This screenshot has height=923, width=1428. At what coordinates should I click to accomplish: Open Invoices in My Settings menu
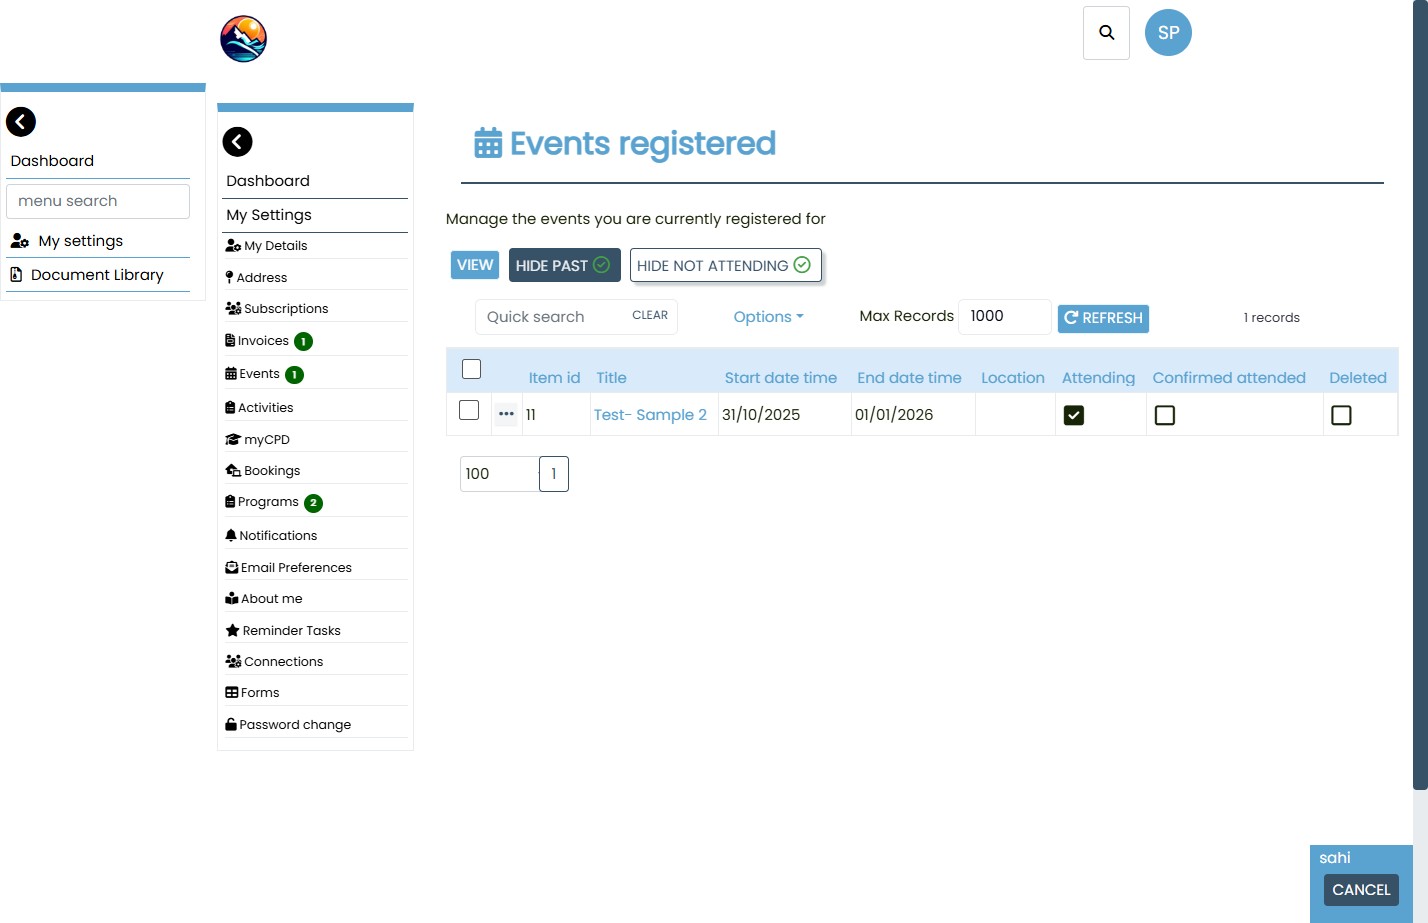263,341
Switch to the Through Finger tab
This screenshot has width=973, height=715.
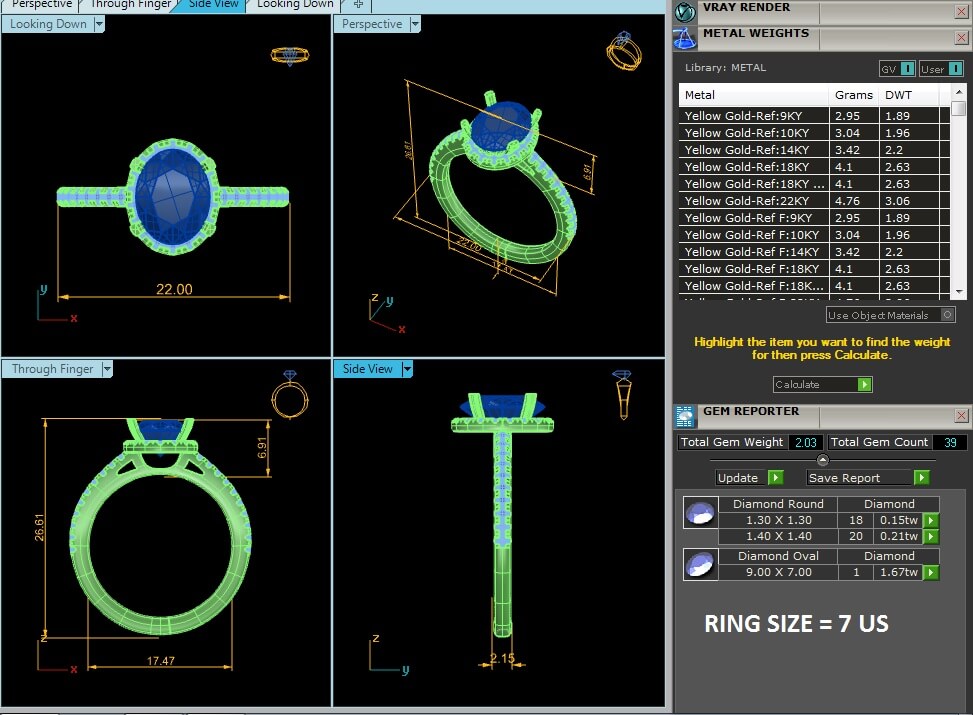pos(131,5)
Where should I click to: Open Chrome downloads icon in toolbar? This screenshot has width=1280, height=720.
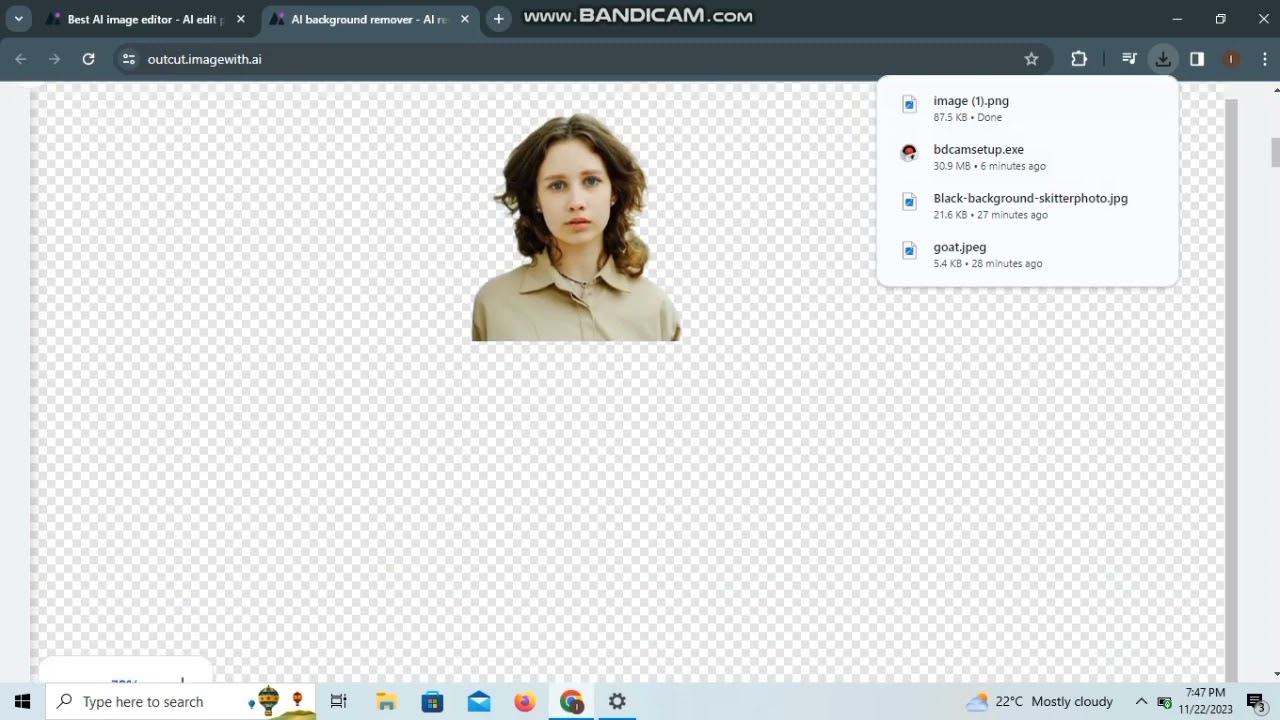(1162, 59)
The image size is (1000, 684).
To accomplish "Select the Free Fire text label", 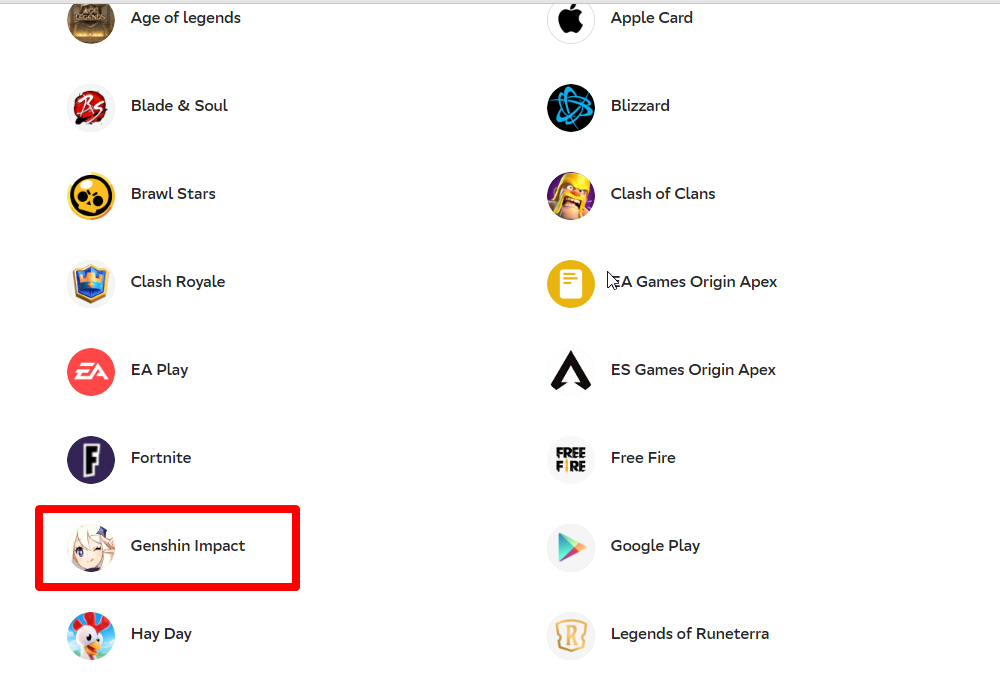I will [x=643, y=458].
----
Your assignment — Repeat only the lines from the beginning of the material through the line containing "The image size is (1000, 684).", both ends kept, leaving pictures out.

Answer for the task —
This screenshot has height=923, width=1428. At what coordinates should I click to accomplish: Open Invoices in My Settings menu
263,341
Switch to the Through Finger tab
This screenshot has width=973, height=715.
pos(131,5)
Where should I click to: Open Chrome downloads icon in toolbar? This screenshot has width=1280, height=720.
(1162, 59)
The image size is (1000, 684).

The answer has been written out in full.